Rafting is all the rage in summer in Glacier but when temperatures start to drop, the idea of cold water might not sound so appealing.

Fortunately, the Middle Fork river slows down in September and many rafting companies in the area offer relaxing, fall floats. Less about adrenaline, these floats give you great views of fall foliage.

7 | Bike the Camas Road in the North Fork

Biking Glacier's Camas Road
Biking Glacier’s Camas Road
Photo credit:

The North Fork road is unpaved dirt road up near the Bowman Lake area. Biking the Going to the Sun Road is fun in spring, but in the fall, biking this dirt road is unforgettable due to vivid fall foilage.

Best Fall Hikes in Glacier National Park

When it comes to fall hike sin Glacier, lower elevations usualy better. Here are some of the best treks to take on in September!

Many Glacier Fall Hikes

Many Glacier, Glacier NP
Many Glacier is a basecamp for great fall hikes

Many Glacier is great place to find fall colors! There are many great hiking trails that bring you through fall foliage the best of which includes Bullhead Lake (7 mi RT).

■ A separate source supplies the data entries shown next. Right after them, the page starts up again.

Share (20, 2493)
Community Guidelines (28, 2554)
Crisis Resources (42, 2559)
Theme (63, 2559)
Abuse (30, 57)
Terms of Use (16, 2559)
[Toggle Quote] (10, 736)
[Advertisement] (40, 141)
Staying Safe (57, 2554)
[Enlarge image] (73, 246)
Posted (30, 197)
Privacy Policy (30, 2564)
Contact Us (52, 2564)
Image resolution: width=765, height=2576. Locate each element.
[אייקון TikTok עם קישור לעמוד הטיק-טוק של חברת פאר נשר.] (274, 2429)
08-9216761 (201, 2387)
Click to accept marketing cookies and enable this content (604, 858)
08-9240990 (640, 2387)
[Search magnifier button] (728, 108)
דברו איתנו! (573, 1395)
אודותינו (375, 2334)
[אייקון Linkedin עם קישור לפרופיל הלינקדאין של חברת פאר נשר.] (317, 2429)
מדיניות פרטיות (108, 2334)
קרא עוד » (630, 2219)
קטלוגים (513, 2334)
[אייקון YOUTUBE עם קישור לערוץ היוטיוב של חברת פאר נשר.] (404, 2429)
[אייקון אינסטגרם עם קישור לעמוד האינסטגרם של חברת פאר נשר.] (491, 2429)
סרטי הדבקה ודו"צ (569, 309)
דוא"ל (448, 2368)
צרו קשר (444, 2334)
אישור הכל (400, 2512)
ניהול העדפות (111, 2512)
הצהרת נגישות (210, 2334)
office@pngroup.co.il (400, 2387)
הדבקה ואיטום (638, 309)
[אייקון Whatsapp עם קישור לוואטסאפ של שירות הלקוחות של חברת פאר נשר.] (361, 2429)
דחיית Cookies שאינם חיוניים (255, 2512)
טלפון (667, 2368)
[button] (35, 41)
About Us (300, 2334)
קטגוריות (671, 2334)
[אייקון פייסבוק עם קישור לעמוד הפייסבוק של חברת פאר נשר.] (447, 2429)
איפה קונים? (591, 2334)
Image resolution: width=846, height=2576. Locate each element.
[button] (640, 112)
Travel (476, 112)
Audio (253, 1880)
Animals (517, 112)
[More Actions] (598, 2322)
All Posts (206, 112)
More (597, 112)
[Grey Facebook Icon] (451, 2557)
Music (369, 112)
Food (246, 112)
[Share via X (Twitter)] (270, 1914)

Iceberg Lake and Cracker Lake are stunning hikes too but don’t have quite as many colorful trees.

If you’re looking for a shorter hike, try Apikuni Falls which is only 2 miles roundtrip.

Two Medicine Fall Hikes

If you’re looking for a strenuous fall hike, Firebrand Pass or Pitmakan-Dawson Pass loop are full of fall foliage aspen trees and delivers amazing panoramic views. These two hikes are 10 miles and 15 miles round-trip respectively and are no easy feat, but make for a memorable fall colors.

If you don’t want a strenuous hike, the easy hike to Lower Two Medicine Lake is also great.

Pitmakin-Dawson Pass Hike, Glacier National Park
Full of fall colors down low, and epic views of high, Pitmakin Pass is a no-brainer for the most adventurous folks.
Photo credit:

St Mary’s Fall Hikes

St Mary’s area has two great fall picks. The Beaver Pond Loop (3.5 mi RT) may seem just average in the summer, but in fall it’s a colorful wonderland and a super easy way to see fall foliage.

If you want a more epic hike, check out Gunsight Lake. While it’s not full of quite so many aspen trees, the alpine lake at the end is incredible.

Apgar Fall Hikes

Apgar is a better choice for fall hikes in very late September because it’s primarily Larch trees. If you are visiting at this time, Rocky Point is a beautiful fall hike with views of Lake McDonald too.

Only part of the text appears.